Gnosis (-g·no·sis): From Greek γνῶσις. Knowledge.
The higher meaning of Gnosis is knowledge from experience, especially experience of divinity or that which is beyond the five senses. The word Gnosis does not refer to knowledge that we are told or believe in. Gnosis is conscious, experiential knowledge, not merely intellectual or conceptual knowledge, belief, or theory. This term is synonymous with the Hebrew דעת “da’ath,” the Arabic ma’rifah, the Tibetan rigpa (knowing), and the Sanskrit “jna.”
Gnosis can also refer to the tradition that embodies the core wisdom or knowledge of humanity, although in the physical world it has not been known by that name, but instead has adopted varying appearances according to culture, time, and place.

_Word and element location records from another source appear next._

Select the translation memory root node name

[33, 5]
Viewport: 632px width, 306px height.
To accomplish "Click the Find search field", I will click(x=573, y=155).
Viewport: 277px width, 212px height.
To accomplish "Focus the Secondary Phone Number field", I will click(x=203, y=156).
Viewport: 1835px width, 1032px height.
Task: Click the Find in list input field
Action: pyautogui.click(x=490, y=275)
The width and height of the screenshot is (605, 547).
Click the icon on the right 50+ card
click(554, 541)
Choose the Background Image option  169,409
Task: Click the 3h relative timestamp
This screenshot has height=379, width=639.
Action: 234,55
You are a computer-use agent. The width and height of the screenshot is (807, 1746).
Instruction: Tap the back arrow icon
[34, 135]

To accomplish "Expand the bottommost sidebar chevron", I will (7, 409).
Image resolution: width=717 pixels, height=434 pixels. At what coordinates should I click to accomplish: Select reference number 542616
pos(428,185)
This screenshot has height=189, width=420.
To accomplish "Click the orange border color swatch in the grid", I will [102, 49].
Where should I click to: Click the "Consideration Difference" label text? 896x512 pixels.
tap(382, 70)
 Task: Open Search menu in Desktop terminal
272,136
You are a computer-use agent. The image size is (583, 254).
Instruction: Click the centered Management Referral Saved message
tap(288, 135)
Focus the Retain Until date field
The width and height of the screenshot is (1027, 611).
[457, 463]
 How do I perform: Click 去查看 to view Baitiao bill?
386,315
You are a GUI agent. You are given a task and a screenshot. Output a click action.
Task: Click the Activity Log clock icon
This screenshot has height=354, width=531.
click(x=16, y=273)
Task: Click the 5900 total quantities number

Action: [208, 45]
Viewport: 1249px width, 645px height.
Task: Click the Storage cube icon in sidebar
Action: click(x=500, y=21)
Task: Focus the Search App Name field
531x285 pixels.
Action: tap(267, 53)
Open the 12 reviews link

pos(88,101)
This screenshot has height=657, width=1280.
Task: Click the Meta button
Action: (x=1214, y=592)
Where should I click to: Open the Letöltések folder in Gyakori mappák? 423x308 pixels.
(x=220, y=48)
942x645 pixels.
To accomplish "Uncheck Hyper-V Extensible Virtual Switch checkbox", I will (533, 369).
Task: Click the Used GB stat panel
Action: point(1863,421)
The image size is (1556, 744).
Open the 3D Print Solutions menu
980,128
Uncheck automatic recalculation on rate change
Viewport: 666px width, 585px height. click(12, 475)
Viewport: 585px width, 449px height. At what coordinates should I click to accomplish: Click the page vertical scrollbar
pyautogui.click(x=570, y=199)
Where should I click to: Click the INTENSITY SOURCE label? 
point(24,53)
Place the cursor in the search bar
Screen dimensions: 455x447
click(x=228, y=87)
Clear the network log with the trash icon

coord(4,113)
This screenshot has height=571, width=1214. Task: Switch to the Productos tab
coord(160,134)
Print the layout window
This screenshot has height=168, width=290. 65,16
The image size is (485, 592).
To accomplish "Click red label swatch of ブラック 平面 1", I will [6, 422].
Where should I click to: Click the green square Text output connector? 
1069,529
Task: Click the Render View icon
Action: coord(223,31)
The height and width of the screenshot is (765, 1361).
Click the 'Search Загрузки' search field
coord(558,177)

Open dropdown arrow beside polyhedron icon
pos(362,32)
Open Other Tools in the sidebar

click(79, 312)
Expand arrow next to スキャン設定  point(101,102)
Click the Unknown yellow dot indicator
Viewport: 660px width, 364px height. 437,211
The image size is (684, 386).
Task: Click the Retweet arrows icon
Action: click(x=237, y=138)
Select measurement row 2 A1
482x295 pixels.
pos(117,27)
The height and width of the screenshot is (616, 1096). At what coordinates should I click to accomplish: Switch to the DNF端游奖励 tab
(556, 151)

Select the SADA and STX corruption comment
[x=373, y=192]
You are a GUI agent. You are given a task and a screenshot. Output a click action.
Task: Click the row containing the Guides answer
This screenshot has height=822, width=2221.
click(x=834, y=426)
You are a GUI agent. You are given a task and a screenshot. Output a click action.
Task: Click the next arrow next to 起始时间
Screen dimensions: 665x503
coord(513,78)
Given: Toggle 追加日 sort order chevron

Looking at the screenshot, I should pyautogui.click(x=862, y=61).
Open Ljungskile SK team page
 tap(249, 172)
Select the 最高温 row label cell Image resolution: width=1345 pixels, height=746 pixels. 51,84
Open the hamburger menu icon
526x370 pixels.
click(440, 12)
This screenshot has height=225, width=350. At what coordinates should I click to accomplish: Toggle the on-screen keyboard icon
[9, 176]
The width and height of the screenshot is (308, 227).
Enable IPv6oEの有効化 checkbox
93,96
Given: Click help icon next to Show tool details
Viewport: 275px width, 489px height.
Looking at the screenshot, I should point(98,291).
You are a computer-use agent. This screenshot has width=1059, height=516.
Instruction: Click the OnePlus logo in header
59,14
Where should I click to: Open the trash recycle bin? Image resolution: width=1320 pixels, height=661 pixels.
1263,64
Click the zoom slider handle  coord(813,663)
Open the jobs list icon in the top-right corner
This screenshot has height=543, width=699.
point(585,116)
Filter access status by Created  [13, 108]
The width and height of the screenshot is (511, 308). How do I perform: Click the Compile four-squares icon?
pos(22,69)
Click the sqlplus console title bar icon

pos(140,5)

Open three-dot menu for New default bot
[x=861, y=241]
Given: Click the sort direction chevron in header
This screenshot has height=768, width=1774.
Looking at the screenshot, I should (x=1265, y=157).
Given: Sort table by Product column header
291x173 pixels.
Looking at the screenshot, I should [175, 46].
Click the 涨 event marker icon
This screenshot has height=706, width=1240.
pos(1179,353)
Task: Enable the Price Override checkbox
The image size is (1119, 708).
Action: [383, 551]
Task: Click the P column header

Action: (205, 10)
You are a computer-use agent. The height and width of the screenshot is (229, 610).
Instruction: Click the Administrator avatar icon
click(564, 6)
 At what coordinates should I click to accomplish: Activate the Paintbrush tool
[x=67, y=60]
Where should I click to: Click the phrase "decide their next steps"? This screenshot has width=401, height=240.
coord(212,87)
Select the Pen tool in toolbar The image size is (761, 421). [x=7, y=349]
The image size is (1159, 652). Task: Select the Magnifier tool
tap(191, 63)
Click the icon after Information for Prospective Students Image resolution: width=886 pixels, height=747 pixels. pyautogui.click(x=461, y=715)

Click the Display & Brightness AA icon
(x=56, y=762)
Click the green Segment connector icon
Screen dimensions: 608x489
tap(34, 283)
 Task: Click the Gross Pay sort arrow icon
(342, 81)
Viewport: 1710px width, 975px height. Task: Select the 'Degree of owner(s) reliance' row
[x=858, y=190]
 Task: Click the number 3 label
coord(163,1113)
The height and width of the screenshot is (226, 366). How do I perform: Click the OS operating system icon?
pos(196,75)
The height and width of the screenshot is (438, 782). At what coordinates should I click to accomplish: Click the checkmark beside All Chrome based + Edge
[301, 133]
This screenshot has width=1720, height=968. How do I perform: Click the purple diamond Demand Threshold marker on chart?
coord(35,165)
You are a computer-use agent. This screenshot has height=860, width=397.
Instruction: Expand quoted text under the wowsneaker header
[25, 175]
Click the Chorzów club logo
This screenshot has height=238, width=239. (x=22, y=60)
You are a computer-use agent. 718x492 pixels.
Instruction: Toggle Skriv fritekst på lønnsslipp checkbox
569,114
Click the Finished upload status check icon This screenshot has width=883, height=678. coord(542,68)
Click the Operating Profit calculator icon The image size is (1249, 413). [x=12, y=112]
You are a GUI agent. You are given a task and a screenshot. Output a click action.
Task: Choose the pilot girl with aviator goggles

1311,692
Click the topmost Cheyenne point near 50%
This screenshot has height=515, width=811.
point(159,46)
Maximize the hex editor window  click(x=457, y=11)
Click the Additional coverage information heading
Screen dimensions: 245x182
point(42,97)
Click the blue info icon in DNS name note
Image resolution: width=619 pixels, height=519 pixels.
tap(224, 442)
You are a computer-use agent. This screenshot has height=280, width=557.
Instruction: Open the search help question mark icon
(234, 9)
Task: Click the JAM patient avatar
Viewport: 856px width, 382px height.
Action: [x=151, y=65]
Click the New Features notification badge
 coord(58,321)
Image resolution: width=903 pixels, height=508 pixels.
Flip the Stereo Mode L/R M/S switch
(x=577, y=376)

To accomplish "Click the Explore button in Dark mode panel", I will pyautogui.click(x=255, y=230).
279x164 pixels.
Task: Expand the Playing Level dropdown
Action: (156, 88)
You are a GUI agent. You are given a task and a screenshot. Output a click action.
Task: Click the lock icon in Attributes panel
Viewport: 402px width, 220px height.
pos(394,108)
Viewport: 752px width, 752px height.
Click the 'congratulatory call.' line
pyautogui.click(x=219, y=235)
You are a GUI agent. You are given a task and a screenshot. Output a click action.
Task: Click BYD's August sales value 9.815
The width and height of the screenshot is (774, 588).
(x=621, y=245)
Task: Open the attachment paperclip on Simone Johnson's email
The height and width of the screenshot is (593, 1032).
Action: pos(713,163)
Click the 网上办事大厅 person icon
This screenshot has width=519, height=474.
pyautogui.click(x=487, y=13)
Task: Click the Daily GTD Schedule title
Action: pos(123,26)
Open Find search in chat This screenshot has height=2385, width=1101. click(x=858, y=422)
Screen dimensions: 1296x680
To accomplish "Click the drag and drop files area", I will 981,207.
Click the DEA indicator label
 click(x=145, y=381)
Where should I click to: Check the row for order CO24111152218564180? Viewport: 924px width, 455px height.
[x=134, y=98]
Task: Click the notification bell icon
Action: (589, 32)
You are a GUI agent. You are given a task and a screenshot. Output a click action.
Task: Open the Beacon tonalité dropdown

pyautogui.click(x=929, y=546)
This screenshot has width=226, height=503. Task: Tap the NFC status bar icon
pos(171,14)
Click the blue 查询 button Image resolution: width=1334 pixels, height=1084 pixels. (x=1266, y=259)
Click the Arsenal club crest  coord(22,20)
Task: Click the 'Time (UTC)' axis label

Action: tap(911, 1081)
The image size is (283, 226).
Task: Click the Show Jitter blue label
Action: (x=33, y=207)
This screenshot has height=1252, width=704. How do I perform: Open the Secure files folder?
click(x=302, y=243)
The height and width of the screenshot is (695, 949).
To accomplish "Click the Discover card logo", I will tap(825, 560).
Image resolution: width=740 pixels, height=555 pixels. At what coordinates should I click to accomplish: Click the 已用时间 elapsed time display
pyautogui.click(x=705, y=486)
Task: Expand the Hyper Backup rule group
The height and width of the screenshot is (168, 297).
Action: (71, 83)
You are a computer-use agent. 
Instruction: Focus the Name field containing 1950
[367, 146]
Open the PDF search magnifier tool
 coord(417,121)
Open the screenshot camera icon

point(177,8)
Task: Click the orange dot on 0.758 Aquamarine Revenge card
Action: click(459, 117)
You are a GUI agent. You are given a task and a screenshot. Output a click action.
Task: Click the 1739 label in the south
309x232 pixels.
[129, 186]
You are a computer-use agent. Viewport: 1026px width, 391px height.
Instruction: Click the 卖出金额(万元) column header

The Greek word Gnosis (γνῶσις) implies a type of knowledge that is derived from experience, and encompasses the whole of a person. That is, it is genuine knowledge of the truth. Reality, truth, does not fit neatly into a concept, dogma, or theory, thus genuine Gnosis must also be something that one must experience. Personal experience is not transmissible in conceptual terms; a concept is merely an idea, and experience is far more than an idea. In other words, real Gnosis is an experience that defies conceptualization, belief, or any attempt to convey it. To understand it, one must experience it. This is why real spirituality is based on one’s own effort to experience the truth, and the method to reach that experience is primarily practical.
Nonetheless, in order to understand what we experience, we must study the experiences of others. For this, we prefer to rely on those who have proven the qualities we wish to embody ourselves: profound love for all beings, brilliant intelligence, and radiant joy. As such, we rely on the greatest human beings and their legacies, in every field of understanding: philosophy, science, art, and religion.